Cette perspective, aussi douce qu’un beignet de ramadan au cœur du réalisateur, Amr Samir Atif, se situerait une centaine d’années après la fondation de l’Etat hébreu, soit vers 2048. L’artiste plaide pour la totale cohérence de son œuvre : « C’est un futur possible en l’absence d’une paix véritable et d’une stabilité réelle dans la région… » Une analyse plus proche de la propagande des ayatollahs de Téhéran que de la réalité du Caire, qui a signé en 1979 un traité de paix avec Israël, à la suite des accords de Camp David. Bien sûr, le ministère israélien des Affaires étrangères a immédiatement protesté ce dimanche 26 avril, mais les réactions officielles égyptiennes se font attendre. Une affaire compliquée : un fossé sépare le sentiment populaire égyptien et la politique du président Abdelfattah al-Sissi, qui entretient d’excellents rapports avec Israël.
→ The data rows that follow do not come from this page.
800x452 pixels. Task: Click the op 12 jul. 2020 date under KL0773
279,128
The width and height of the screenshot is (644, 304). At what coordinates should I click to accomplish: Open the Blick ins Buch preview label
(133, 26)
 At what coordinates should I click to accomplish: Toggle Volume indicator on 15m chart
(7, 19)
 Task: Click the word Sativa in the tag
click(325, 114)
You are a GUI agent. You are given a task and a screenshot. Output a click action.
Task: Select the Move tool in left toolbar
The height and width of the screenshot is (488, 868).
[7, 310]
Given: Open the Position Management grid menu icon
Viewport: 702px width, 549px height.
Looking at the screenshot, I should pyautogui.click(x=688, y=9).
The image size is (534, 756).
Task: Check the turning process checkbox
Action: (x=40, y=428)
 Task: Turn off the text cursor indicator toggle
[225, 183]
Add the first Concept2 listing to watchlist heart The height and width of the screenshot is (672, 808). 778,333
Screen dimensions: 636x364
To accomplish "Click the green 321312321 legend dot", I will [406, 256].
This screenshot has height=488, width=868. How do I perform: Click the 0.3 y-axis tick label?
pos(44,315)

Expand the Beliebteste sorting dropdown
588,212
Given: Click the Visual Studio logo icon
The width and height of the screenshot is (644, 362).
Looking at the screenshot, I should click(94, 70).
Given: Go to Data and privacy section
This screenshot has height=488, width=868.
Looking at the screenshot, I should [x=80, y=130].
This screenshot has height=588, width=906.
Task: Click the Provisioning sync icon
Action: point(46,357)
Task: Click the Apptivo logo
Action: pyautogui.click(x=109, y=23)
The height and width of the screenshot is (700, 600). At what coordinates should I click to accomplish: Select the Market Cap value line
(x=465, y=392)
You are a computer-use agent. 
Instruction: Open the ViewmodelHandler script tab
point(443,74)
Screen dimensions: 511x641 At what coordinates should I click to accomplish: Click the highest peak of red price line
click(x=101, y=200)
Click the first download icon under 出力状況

LE « THÈME JUIF », UN SUCCÈS ARABE GARANTI
En réalité la diffusion des feuilletons de ramadan à thème juif dans le monde islamique reflète toujours un moment socio-politique. En 2015, un autre spectacle, aux antipodes de la série actuelle, avait eu les honneurs de la télé égyptienne. Intitulé « Haret al Yahoud », « le quartier juif », il chantait l’harmonie perdue- et largement fictive- entre juifs et musulmans. Une histoire d’amour, située de 1952 à 1956, mettait en scène Ali, un jeune colonel, et Laila, une jeune juive. Les méchants étaient alors personnifiés par les Frères musulmans car on était encore dans l’euphorie du début de règne du maréchal Sissi. En 2012 au contraire, au lendemain de la révolution, alors que l’islamiste Mohamed Morsi accède à la présidence, la chaine Al Tahrir rediffuse une série venimeuse de 2002, « Le cavalier sans monture ».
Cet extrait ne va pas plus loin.